Według informacji podanych we wtorek przez Rzeczpospolitą, dyrektor Instytutu Pileckiego prof. Krzysztof Ruchniewicz planował zorganizowanie seminarium poświęconego kwestii zwrotu przez Polskę dzieł sztuki i innych dóbr kultury m.in. Niemcom. Pomysł ten spotkał się z natychmiastową reakcją szefowej berlińskiego oddziału Instytutu – Hanny Radziejowskiej.
Jak podaje gazeta, pod koniec lipca Radziejowska skierowała pismo do nowo powołanej minister kultury Marty Cieńkowskiej oraz do charge d’affaires polskiej ambasady w Berlinie. Zwróciła w nim uwagę, że Ruchniewicz oczekiwał przygotowania całej serii seminariów.
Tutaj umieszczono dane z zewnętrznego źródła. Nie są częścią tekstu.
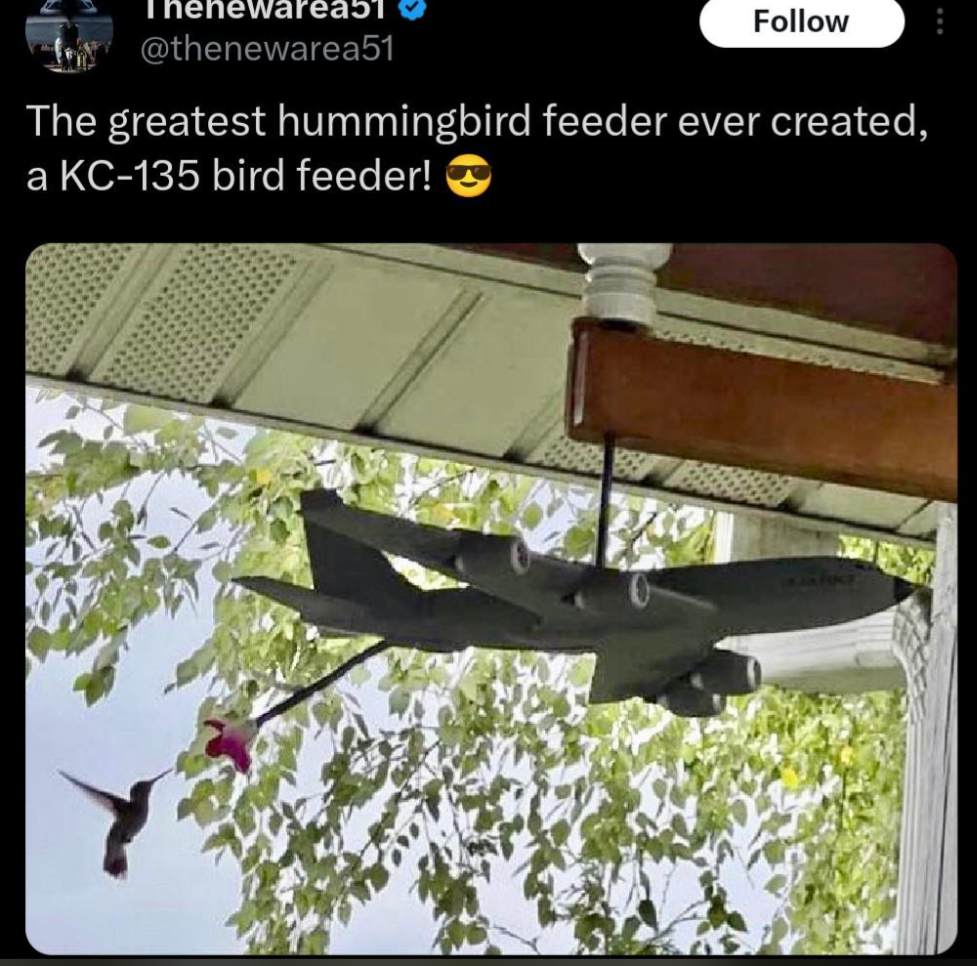This screenshot has width=977, height=966.
Task: Open the tweet text about hummingbird feeder
Action: tap(477, 148)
Wśród proponowanych tematów pojawił się m.in. zwrot dóbr kultury przez Polskę do Niemiec, na Ukrainę, Białoruś, Łotwę, a także mienia prywatnego osób pochodzenia żydowskiego.
Radziejowska podkreśliła w swoim piśmie, że wydarzenie miało być organizowane we współpracy z Ministerstwem Kultury, co nadawałoby mu charakter oficjalny. Jak zaznaczyła, „propozycja dyrektora Ruchniewicza, będącego jednocześnie pełnomocnikiem ds. relacji polsko-niemieckich, jest sprzeczna z polityką państwa polskiego i budzi poważne obawy co do konsekwencji zarówno dla MKiDN, jak i Instytutu Pileckiego”.
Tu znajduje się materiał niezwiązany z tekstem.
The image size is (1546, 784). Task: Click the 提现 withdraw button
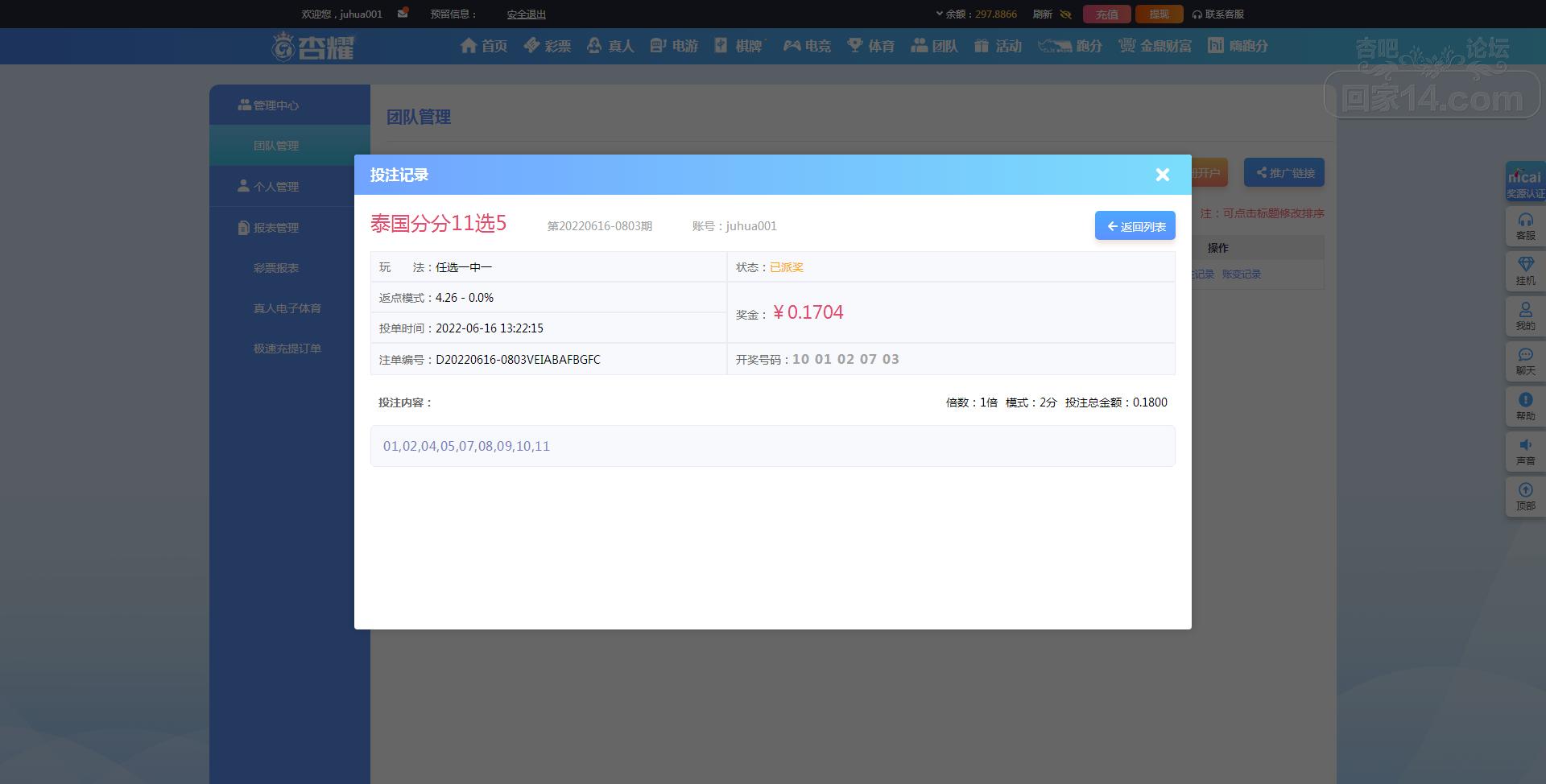pos(1159,14)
Dziennikarze Rzeczpospolitej próbowali uzyskać komentarz zarówno od Ruchniewicza, jak i Radziejowskiej – bezskutecznie.
Ministerstwo Kultury odpowiedziało lakonicznie, że Instytut przygotowuje serię międzynarodowych konferencji zatytułowaną „Zagrabione (jeszcze) nieodzyskane. Polskie mienie zagrabione podczas II wojny światowej w świetle badań proweniencyjnych”. Pierwsze seminarium ma się odbyć 3 września w siedzibie Instytutu w Warszawie, a cykl zakończy się konferencją planowaną na maj 2027 roku.
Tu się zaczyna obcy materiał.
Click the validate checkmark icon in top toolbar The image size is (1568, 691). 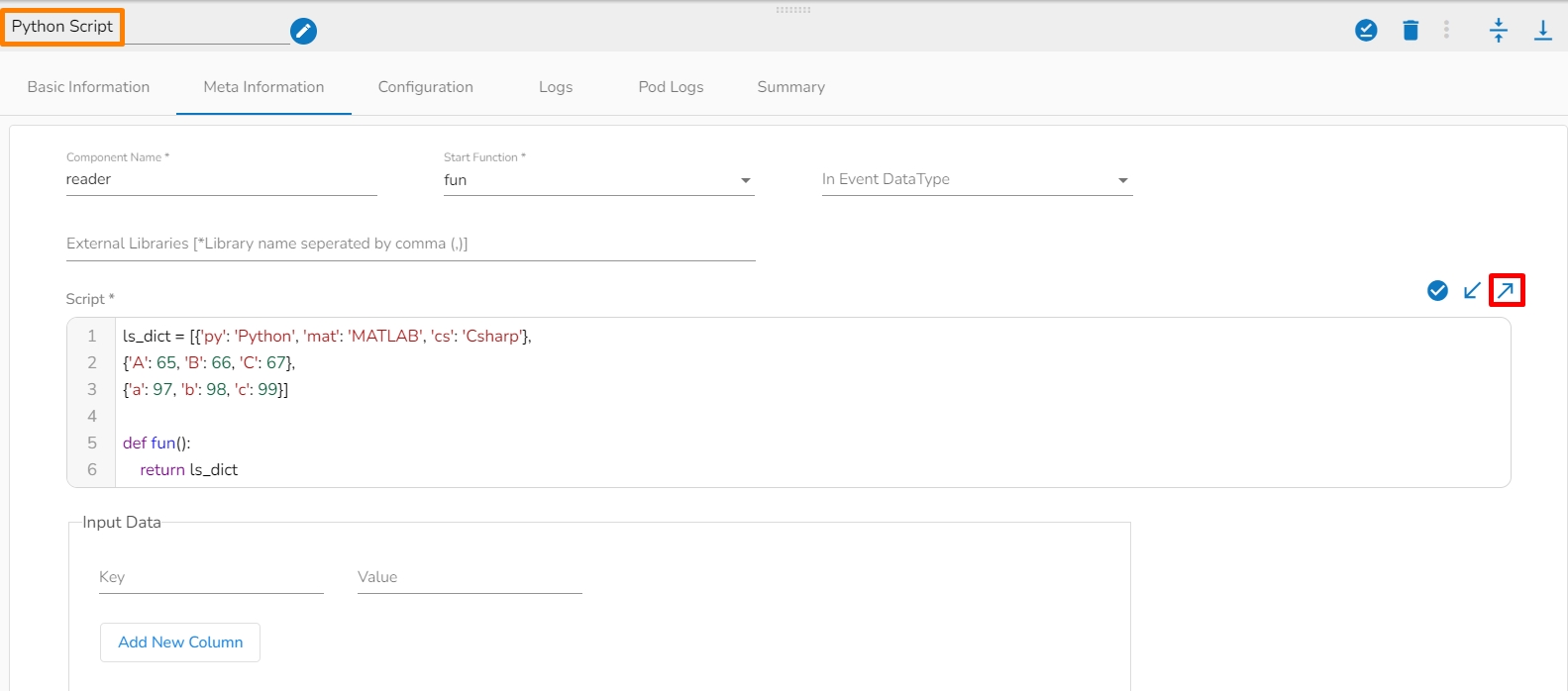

Dziennikarze zapytali również rzecznika resortu, czy prof. Ruchniewicz został przed objęciem stanowiska sprawdzony pod kątem kontrwywiadowczym. W odpowiedzi odesłano ich do Koordynatora Służb Specjalnych.
To samo pytanie skierowano do Kancelarii Prezesa Rady Ministrów, jednak do momentu publikacji gazeta nie otrzymała odpowiedzi.